# A small crack occurs at the base of a 15.0 m high dam. The effective crack area through which water leaves is 1.30 *10-3 m2

## A small crack occurs at the base of a 15.0 m high dam. The effective crack area through which water leaves is 1.30 *10-3 m2

a) Ignoring viscous losses, what is the speed of water flowingthrough the crack?
b) How many cubic meters of water per second leave thedam?

## To calculate the volume flow rate of water leaving the dam through the crack, we can use the equation:

Q = A * v

Where:
Q is the volume flow rate (m³/s)
A is the cross-sectional area of the crack (m²)
v is the velocity of water flowing through the crack (m/s)

Given:
A = 1.30 × 10⁻³ m²
We need to determine the value of v.

To find the velocity of water, we can use Bernoulli's equation:

P₁ + ½ρv₁² + ρgh₁ = P₂ + ½ρv₂² + ρgh₂

Assumptions:
- Neglecting the air pressure (P₁ = P₂ = P)
- Neglecting the height difference (h₁ = h₂ = h)
- Neglecting the velocity and pressure at the surface of the reservoir, considering it to be zero (v₁ = 0 and P₁ = 0)

With these assumptions, the equation becomes:

½ρv² + ρgh = 0

1/2 * ρ * v² = -ρ * g * h

v² = -2gh

v = √(-2gh)

Where:
ρ is the density of water (1000 kg/m³)
h is the height of the water column above the crack (15.0 m)
g is the acceleration due to gravity (9.81 m/s²)

Now, we can calculate the velocity (v):

v = √(-2 × g × h)
v = √(-2 × 9.81 m/s² × 15.0 m)
v ≈ √(-294.3)
v ≈ 17.14 m/s

Now we have all the necessary information to calculate the volume flow rate (Q):

Q = A × v
Q = 1.30 × 10⁻³ m² × 17.14 m/s
Q ≈ 2.23 × 10⁻² m³/s

Therefore, the volume flow rate of water leaving the dam through the crack is approximately 2.23 × 10⁻² m³/s (or 0.0223 m³/s).

## To calculate the volume of water flowing through the crack, we need to multiply the area of the crack by the velocity of the water. The velocity of the water can be calculated using Bernoulli's equation.

Bernoulli's equation states that the sum of the pressure, kinetic energy per unit volume, and potential energy per unit volume of a fluid remains constant along a streamline.

For a small crack, we can assume that the pressure at the bottom of the dam is nearly equal to the atmospheric pressure, and the velocity of the water leaving the crack is small.

Therefore, Bernoulli's equation simplifies to:

P + ρgh + 1/2 * ρv^2 = constant

where P is the pressure, ρ is the density of water, g is the acceleration due to gravity, h is the height of the dam, and v is the velocity of the water leaving the crack.

Since the velocity of the water leaving the crack is small, we can ignore the kinetic energy term (1/2 * ρv^2). Also, the pressure at the bottom of the dam is equal to atmospheric pressure, so we can set P = 0.

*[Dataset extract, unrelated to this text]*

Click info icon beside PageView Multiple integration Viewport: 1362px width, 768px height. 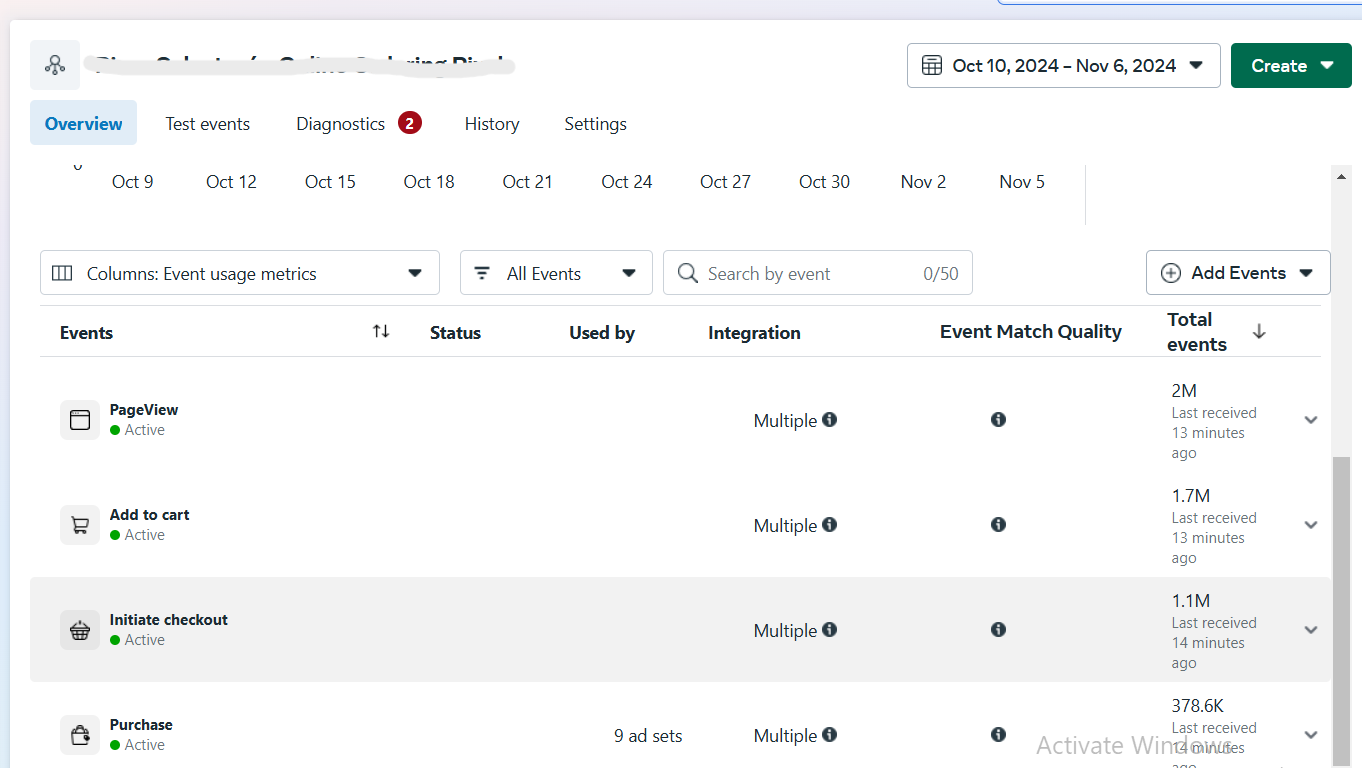[x=830, y=420]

Simplifying the equation further, we get:

ρgh = constant

Now we can plug in the values:

ρ = density of water = 1000 kg/m^3 (approximately)
g = acceleration due to gravity = 9.8 m/s^2 (approximately)
h = height of the dam = 15.0 m

Therefore, the constant value is (1000 kg/m^3) * (9.8 m/s^2) * (15.0 m) = 147,000 kg/(m^2s^2).

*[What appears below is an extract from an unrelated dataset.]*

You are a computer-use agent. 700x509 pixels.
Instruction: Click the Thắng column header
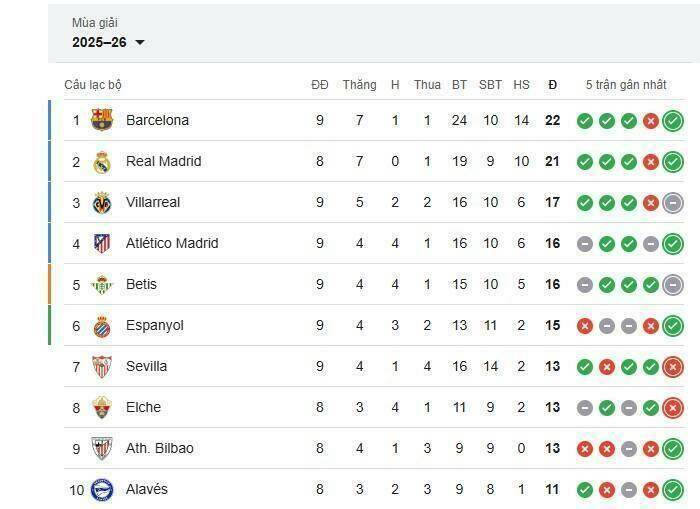pos(359,85)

Since the crack area is given as 1.30 x 10^-3 m^2, the volume flow rate can be calculated by multiplying the constant value by the crack area:

Volume flow rate = constant * crack area
Volume flow rate = 147,000 kg/(m^2s^2) * 1.30 x 10^-3 m^2

Simplifying this expression will give you the volume flow rate of water through the crack.